No terceiro capítulo da saga criada por Rian Johnson, a fórmula muda de forma subtil. O mistério mantém-se, Benoit Blanc volta ao activo, o elenco é de luxo — mas este é, mais do que nunca, um filme com centro. E esse centro chama-se Josh O’Connor.
A história leva Blanc (Daniel Craig) até uma comunidade isolada, onde a fé, o poder e a imagem pública andam de mãos dadas. Uma morte desencadeia a investigação e, como é habitual, ninguém é exactamente quem parece ser. A diferença é que, desta vez, o filme não se organiza como um duelo permanente entre personagens. Há uma figura que concentra atenção, tensão e conflito — e O’Connor assume esse lugar com naturalidade.
Ao seu redor gravitam nomes que não precisam de apresentação: Glenn Close, Andrew Scott, Kerry Washington, Cailee Spaeny, Mila Kunis e Jeremy Renner. Todos têm momentos, todos contam para o jogo, mas nenhum compete verdadeiramente pelo protagonismo.
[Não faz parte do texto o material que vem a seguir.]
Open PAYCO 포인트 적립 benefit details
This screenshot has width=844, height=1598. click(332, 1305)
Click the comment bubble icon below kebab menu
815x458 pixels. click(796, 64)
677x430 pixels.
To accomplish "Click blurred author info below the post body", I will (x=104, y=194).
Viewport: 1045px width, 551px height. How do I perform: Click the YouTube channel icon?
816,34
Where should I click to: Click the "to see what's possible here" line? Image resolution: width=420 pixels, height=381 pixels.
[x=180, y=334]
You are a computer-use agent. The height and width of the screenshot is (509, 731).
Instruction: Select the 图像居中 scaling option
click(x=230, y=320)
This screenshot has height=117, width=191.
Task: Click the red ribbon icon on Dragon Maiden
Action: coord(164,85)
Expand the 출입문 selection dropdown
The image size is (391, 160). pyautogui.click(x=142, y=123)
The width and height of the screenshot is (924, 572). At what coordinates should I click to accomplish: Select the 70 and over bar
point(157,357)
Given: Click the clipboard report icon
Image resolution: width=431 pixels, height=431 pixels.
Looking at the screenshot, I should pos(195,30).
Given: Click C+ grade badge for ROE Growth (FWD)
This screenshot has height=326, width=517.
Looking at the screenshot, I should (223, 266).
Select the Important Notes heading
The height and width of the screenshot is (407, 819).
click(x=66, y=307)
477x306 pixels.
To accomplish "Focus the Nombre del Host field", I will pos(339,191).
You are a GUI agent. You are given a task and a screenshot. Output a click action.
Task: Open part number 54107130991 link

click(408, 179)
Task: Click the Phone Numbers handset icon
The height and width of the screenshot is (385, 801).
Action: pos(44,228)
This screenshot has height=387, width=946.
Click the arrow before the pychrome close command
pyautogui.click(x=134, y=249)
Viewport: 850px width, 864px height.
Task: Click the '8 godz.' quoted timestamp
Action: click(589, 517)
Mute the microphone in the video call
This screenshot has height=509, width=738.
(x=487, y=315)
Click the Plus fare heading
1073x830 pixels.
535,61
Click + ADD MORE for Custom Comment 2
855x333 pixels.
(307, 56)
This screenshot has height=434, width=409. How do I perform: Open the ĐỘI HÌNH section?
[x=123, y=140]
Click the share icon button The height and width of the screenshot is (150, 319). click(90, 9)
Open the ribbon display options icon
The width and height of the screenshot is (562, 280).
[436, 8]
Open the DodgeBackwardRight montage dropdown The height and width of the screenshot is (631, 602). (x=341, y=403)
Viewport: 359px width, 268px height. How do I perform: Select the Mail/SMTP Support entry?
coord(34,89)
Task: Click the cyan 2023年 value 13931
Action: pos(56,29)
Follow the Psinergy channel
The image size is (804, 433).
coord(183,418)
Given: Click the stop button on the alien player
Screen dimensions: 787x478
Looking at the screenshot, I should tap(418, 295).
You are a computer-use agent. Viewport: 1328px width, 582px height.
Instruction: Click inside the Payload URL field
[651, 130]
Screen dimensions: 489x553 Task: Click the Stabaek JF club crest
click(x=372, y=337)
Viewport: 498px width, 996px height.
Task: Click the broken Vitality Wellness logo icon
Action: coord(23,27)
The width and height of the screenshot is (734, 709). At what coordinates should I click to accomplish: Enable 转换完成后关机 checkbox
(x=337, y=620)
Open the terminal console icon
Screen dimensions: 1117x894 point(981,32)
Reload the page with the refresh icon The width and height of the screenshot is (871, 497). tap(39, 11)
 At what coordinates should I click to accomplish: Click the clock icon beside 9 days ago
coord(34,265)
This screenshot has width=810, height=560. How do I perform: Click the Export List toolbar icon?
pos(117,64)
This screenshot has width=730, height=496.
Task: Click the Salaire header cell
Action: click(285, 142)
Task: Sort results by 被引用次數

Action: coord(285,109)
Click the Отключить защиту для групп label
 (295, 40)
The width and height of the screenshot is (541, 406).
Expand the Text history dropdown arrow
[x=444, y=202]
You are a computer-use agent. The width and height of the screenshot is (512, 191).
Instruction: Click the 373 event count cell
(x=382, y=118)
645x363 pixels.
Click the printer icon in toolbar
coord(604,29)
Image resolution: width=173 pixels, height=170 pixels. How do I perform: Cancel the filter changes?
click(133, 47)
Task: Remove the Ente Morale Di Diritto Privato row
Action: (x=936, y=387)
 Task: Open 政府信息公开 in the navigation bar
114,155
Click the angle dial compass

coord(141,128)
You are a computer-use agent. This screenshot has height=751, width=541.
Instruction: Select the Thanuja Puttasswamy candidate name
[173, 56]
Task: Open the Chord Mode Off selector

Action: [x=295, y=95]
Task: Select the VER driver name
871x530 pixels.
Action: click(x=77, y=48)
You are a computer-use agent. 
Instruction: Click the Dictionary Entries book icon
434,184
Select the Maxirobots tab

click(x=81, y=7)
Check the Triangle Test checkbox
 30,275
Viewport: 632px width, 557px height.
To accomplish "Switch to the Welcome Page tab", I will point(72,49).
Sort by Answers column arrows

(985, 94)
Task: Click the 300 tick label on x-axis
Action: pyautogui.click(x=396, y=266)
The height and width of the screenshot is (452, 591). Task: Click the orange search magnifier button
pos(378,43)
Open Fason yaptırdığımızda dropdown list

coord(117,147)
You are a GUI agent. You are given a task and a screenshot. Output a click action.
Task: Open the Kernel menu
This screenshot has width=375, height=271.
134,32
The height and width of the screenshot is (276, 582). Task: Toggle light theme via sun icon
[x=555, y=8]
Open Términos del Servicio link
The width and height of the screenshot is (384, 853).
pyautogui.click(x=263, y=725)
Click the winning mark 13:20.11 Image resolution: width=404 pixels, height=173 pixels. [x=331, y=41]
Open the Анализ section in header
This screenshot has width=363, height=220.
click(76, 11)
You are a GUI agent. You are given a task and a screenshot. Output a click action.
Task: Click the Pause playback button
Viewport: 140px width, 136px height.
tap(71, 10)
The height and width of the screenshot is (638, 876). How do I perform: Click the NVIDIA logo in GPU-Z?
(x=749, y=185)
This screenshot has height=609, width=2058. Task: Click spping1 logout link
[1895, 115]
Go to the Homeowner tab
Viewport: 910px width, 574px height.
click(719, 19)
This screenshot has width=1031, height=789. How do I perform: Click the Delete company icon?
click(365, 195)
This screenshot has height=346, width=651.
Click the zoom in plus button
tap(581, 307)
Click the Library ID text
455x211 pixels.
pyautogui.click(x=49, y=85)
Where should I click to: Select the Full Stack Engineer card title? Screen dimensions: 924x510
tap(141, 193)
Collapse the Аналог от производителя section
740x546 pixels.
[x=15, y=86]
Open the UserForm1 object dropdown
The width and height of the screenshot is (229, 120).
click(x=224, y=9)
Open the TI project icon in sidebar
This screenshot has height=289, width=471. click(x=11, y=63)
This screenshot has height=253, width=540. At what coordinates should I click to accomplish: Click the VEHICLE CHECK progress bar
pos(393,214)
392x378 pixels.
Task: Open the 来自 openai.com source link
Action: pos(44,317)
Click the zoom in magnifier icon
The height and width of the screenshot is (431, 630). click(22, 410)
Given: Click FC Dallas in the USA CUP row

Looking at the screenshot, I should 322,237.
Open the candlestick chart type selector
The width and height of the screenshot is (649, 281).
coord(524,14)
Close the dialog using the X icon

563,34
Rian Johnson abdica do equilíbrio de ensemble dos filmes anteriores para construir algo mais hierárquico, mais focado, quase claustrofóbico.
Daniel Craig continua a divertir-se com Benoit Blanc, mas aqui o detective parece menos dono da sala. Observa mais, intervém menos, como se o próprio filme reconhecesse que o mistério não gira só em torno da lógica, mas também da forma como as histórias são contadas — e por quem.
Em comparação com Knives Out e Glass Onion, este é um filme menos expansivo e menos virado para o comentário social imediato. Há menos sátira directa, menos punchlines, mais tempo passado a olhar para dinâmicas de poder, culpa e performance moral.
Wake Up Dead Man não tenta repetir a festa dos anteriores. Prefere mudar o foco, reduzir o ruído e apostar num protagonista improvável. E ao fazê-lo, transforma o terceiro Knives Out num objecto mais contido, mais estranho e, curiosamente, mais seguro de si.